Brits pay the most traffic tickets in Italy

TD Editor

According to data collected by PayTicket, British tourists receive the highest of traffic tickets in Italy and the Netherlands. The report revealed that 88% of traffic tickets are issued to men and only 12% are being issued to women. The average driver is being subject to EUR 90 (USD 101) fine if found guilty, the report revealed.

With tourist numbers in Europe continuing to rise, it has led to a massive spike in traffic tickets. From motorway toll fines, parking fees, and speeding fines, British tourists are often penalised when driving in the Schengen area, where regulations differ across cities and borders.

Italy is the number one destination for traffic fines, which is partly due to its chaotic driving culture and problematic roads.

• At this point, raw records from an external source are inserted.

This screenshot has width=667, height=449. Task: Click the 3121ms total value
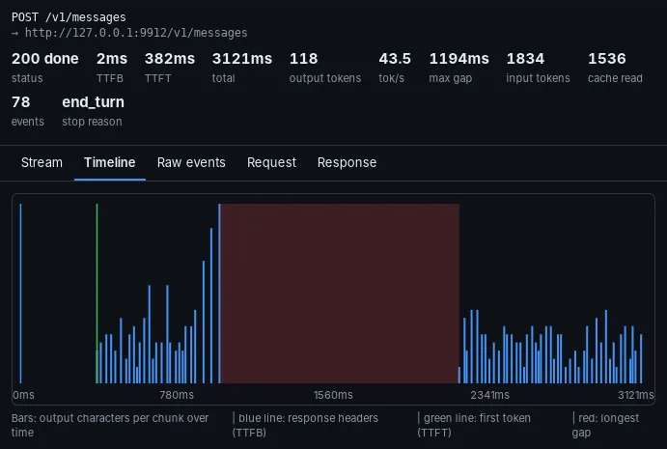(x=242, y=59)
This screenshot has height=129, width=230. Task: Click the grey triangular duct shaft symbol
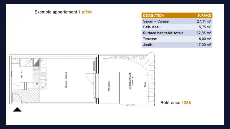(36, 62)
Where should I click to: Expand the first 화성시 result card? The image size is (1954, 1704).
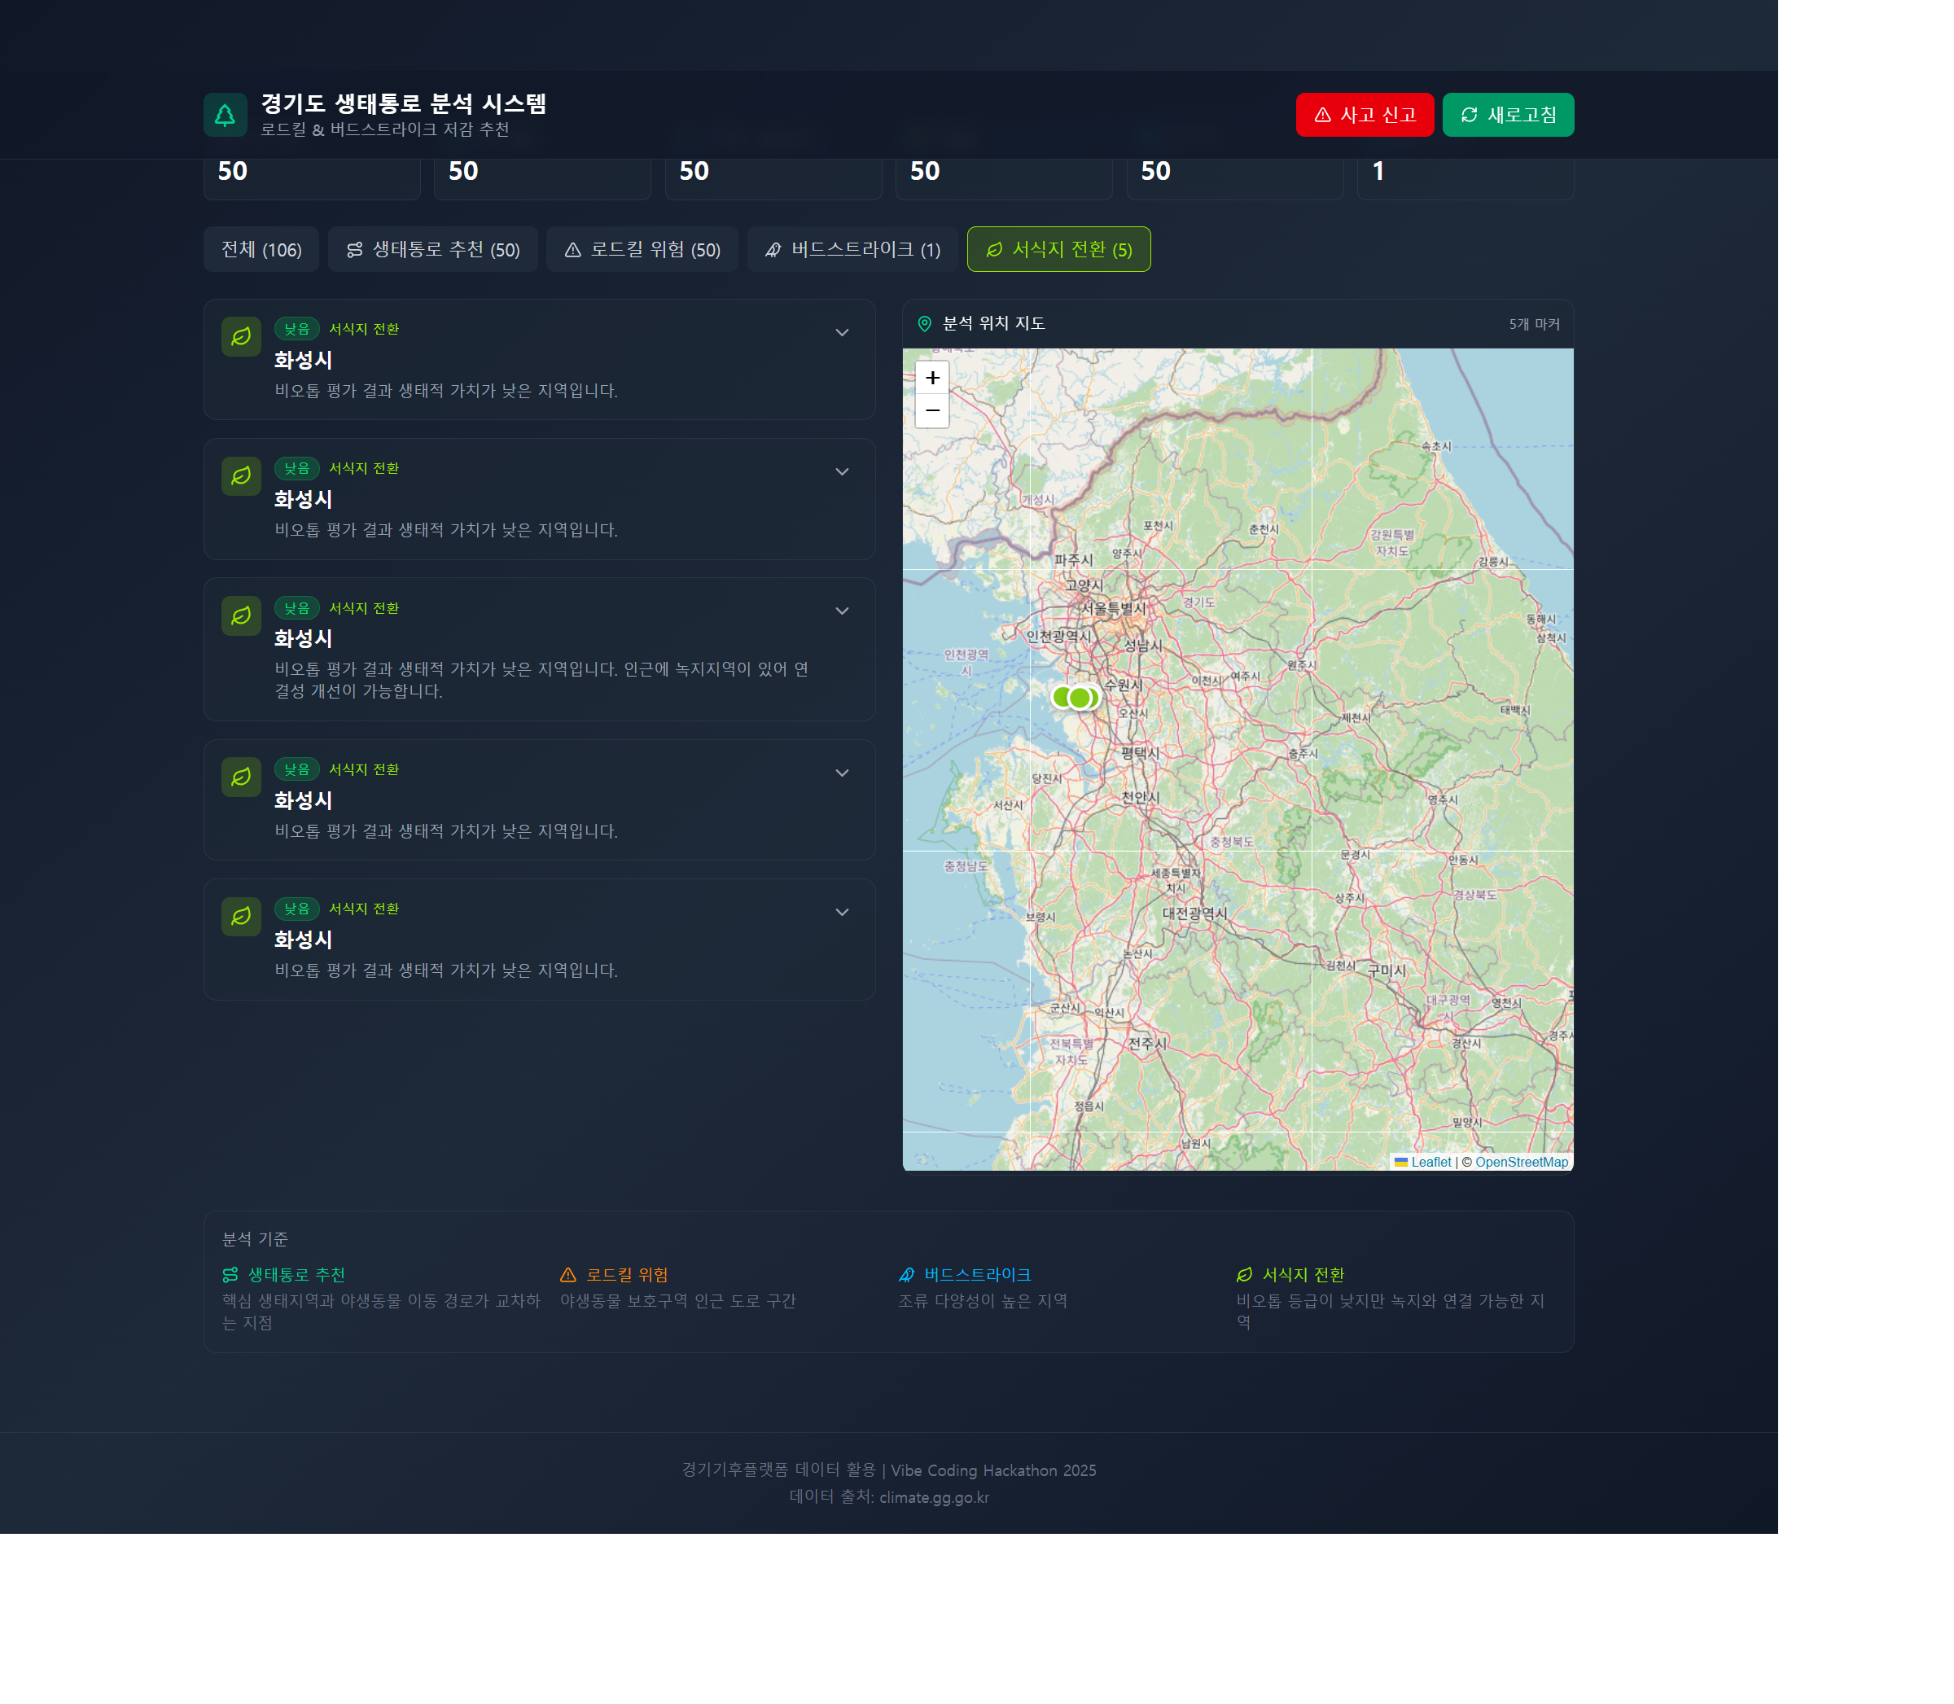coord(842,333)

Acquetico, which lies on the Italian-French border, reported 58,000 drivers travelling at speeds exceeding 135 km/hour, in just under two weeks, despite it being a 50km/hour zone.

The Netherlands also issues a high volume of traffic tickets, with speed limit enforcement in place alongside traffic enforcement cameras in urban areas. Furthermore, fixed average speed checks, which were first introduced in the Netherlands, now operate in the Randstad region.

“Make sure you consult with your vacation rental agency about local traffic laws”

Yishay Trif, CEO, MoneyNetint, which operates PayTicket, has three tips to help drivers: “Firstly if you’re having language difficulties, then download Google Translate and take pictures of traffic signs and translate them in real time. Secondly, you should only trust GPS apps, such as Waze, which notify you in real-time about speeding cameras or nearby traffic officers. Having your own GPS device is essential as car rental agencies often charge for an offline navigation system. While finally, make sure you consult with your vacation rental agency about local traffic laws. Due diligence can save you a fortune in the long run.”

In most EU countries, you pay the speeding or parking fines on a local level, and many tourists are unaware of their destination’s driving rules, especially in restricted traffic zones or bus lanes.